The rapidly increasing economic consequences of COVID-19 on the world of work are proving to be far worse than the 2008-9 financial crisis that hit the major countries, with retrenchment equivalent to nearly 200 million full-time workers.
With the number of COVID-19 cases tipping dangerously with 18,64,629 and the global deaths crossing more than 1,15,286 the World Health Organization (WHO) declared the virus outbreak a pandemic in the second week of March 2020, 4 months following the novel virus first made headlines.
The coronavirus pandemic has affected the economy fiercely by hitting many sectors globally. No matter where in the world or in which sector, the crisis is having a dramatic impact on the world’s workforce and consequently the economy.
Nearly 162 countries are steadily going into lockdown, businesses across the globe are operating in fear of an impending collapse of global financial markets. This circumstance, clubbed with slow economic growth in the previous year, especially in a developing country like India, is leading to extremely volatile market conditions.
With rising unemployment, interest rates, and fiscal deficit, the economy in India has seen better days. Adding fuel to this fire is the novel Coronavirus that is sending shocks down Indian trade markets dependent on China for imports.
Raw materials and spare parts
Nearly 55% of electronics imported by India originate from China. These imports have already slid down to 40% in light of the coronavirus outbreak and after lockdown. As a countermeasure, India is considering the promotion of indigenous production in a bid to reduce dependency on a single market.
Additionally, China is India’s third-largest export partner for export of raw materials like organic chemicals, mineral fuels, cotton, etc.; and a lockdown of the countries is likely to lead to a substantial trade deficit for India.
The toll on the pharmaceutical industry is of significant concern for India, mainly as 70% of active pharmaceutical ingredients (API) are imported from China. These active pharmaceutical ingredients are essential to a large number of pharmaceutical manufacturing companies in the country.
As COVID-19 has rapidly made its way through India, medication is going to be the number one consumer demand. Because there aren’t nearly enough APIs to manufacture drugs, the subsequent traders and the market are witnessing skyrocketing prices. The costs of vitamins and penicillin alone already see a 50% surge.
India is big on cultural and historical tourism, attracting domestic and foreign nationals throughout the year. It does not come as a surprise that a large number of confirmed COVID-19 cases in India include foreign tourists. But with visas being suspended and tourist attractions being shut indefinitely, the whole tourism value chain, which includes hotels, restaurants, attractions, agents, and operators are facing losses worth thousands of crores. Experts assume the tourism industry is likely to take a massive blow, and it could end up crippling the industry for the foreseeable future.
After the Government of India indefinitely suspended tourist visas, airlines are said to be working under pressure.
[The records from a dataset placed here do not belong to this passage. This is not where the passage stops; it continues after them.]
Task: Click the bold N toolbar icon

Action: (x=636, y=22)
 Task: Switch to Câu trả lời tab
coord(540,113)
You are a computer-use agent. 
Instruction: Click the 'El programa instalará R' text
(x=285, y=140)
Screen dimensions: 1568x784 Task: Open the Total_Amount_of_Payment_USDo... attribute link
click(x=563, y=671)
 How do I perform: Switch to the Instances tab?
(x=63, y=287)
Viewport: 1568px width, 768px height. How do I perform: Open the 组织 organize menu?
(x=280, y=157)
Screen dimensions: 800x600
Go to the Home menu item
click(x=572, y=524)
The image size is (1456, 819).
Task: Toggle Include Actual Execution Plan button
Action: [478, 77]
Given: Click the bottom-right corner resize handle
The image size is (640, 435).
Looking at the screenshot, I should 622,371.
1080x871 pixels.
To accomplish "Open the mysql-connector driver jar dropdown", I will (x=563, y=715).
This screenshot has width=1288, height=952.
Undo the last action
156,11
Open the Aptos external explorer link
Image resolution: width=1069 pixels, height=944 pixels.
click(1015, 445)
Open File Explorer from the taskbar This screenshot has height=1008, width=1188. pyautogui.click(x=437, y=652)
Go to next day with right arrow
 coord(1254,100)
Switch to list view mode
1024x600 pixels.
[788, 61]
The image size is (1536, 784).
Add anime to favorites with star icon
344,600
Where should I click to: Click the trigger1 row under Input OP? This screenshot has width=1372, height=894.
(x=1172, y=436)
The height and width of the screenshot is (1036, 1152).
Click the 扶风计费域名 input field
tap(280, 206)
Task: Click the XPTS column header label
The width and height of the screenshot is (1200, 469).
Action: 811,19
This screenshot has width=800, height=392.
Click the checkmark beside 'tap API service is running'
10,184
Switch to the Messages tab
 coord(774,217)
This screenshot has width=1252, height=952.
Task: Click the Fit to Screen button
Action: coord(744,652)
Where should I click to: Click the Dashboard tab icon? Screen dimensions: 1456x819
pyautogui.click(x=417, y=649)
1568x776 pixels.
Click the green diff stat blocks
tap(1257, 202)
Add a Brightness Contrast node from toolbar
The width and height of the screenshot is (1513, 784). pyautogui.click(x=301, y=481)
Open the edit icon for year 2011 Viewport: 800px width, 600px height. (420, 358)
Nearly 600 international flights to and from India were canceled for varying periods. Around 90 domestic flights had been canceled, leading to a sharp drop in airline fares, even on popular local routes.
Private airport operators have requested the Government to grant permission to impose a nominal passenger facilitation charge on airfares to cover the increased operating cost.
The learning curve
Every crisis serves as a learning opportunity for organizations, and this pandemic is proving to be quite the lesson. Here’s how organizations worldwide are figuring out their next moves.
With major cities on lockdown, organizations have had no choice but to dig into their business continuity and contingency plans. Numerous companies have initiated a ‘work from home’ drill using critical resources to understand whether remote working conditions are feasible.
That being said, remote working also has its limitations and cannot be carried out by other sectors like retail, hospitality, or manufacturing, leaving them no choice but to face business interruption. Already, 70% of companies had a digital transformation in place or were working on one, but it seems most companies were not far from accepting COVID-19 a non-issue.
It has caught the world off-guard and to see digital marketing service companies thriving and can go through this crisis is commendable.
It’s wondrous to see that digital marketing services are doing what they can to help their clients and recover from this crisis.
Whereas in urban areas, moreover, workers who work in economic sectors not only carry a high risk of virus infection but are also directly impacted by lockdown measures like waste recyclers, street vendors, food servers, construction workers, transport workers, and domestic workers.
Current lockdown actions have affected these workers significantly, forcing many of them to return to rural areas, ILO explained.